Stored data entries
--- START ---
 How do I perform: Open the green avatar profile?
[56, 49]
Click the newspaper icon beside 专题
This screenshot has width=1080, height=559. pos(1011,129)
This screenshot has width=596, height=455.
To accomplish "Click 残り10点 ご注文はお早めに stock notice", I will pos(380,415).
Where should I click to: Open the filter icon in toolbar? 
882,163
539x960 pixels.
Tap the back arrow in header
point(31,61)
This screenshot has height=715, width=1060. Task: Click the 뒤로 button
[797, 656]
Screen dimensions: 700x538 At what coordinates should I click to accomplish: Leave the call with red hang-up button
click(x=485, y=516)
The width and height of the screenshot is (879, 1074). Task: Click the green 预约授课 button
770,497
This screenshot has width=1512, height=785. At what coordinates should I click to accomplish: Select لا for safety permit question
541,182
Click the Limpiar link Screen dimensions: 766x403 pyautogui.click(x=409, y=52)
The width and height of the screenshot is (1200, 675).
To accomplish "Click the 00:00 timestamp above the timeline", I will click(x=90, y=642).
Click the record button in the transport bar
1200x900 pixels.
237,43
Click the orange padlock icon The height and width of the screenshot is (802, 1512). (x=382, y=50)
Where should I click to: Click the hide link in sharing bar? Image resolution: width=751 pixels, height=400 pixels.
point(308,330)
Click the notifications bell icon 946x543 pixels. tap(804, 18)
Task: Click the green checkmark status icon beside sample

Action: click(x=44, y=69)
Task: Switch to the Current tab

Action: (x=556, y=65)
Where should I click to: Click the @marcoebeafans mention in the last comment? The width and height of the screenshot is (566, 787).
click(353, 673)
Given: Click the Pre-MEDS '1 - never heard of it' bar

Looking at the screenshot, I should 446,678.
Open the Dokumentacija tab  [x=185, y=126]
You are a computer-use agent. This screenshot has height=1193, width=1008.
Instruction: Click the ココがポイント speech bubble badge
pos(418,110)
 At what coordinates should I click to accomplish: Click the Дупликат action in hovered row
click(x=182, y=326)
--- END ---
• **What is expected**:
Would you copy out each record precisely as it stands?

• **Written answer**:
 How do I perform: Open the green avatar profile?
[56, 49]
Click the newspaper icon beside 专题
This screenshot has width=1080, height=559. pos(1011,129)
This screenshot has width=596, height=455.
To accomplish "Click 残り10点 ご注文はお早めに stock notice", I will pos(380,415).
Where should I click to: Open the filter icon in toolbar? 
882,163
539x960 pixels.
Tap the back arrow in header
point(31,61)
This screenshot has height=715, width=1060. Task: Click the 뒤로 button
[797, 656]
Screen dimensions: 700x538 At what coordinates should I click to accomplish: Leave the call with red hang-up button
click(x=485, y=516)
The width and height of the screenshot is (879, 1074). Task: Click the green 预约授课 button
770,497
This screenshot has width=1512, height=785. At what coordinates should I click to accomplish: Select لا for safety permit question
541,182
Click the Limpiar link Screen dimensions: 766x403 pyautogui.click(x=409, y=52)
The width and height of the screenshot is (1200, 675).
To accomplish "Click the 00:00 timestamp above the timeline", I will click(x=90, y=642).
Click the record button in the transport bar
1200x900 pixels.
237,43
Click the orange padlock icon The height and width of the screenshot is (802, 1512). (x=382, y=50)
Where should I click to: Click the hide link in sharing bar? Image resolution: width=751 pixels, height=400 pixels.
point(308,330)
Click the notifications bell icon 946x543 pixels. tap(804, 18)
Task: Click the green checkmark status icon beside sample

Action: click(x=44, y=69)
Task: Switch to the Current tab

Action: (x=556, y=65)
Where should I click to: Click the @marcoebeafans mention in the last comment? The width and height of the screenshot is (566, 787).
click(353, 673)
Given: Click the Pre-MEDS '1 - never heard of it' bar

Looking at the screenshot, I should 446,678.
Open the Dokumentacija tab  [x=185, y=126]
You are a computer-use agent. This screenshot has height=1193, width=1008.
Instruction: Click the ココがポイント speech bubble badge
pos(418,110)
 At what coordinates should I click to accomplish: Click the Дупликат action in hovered row
click(x=182, y=326)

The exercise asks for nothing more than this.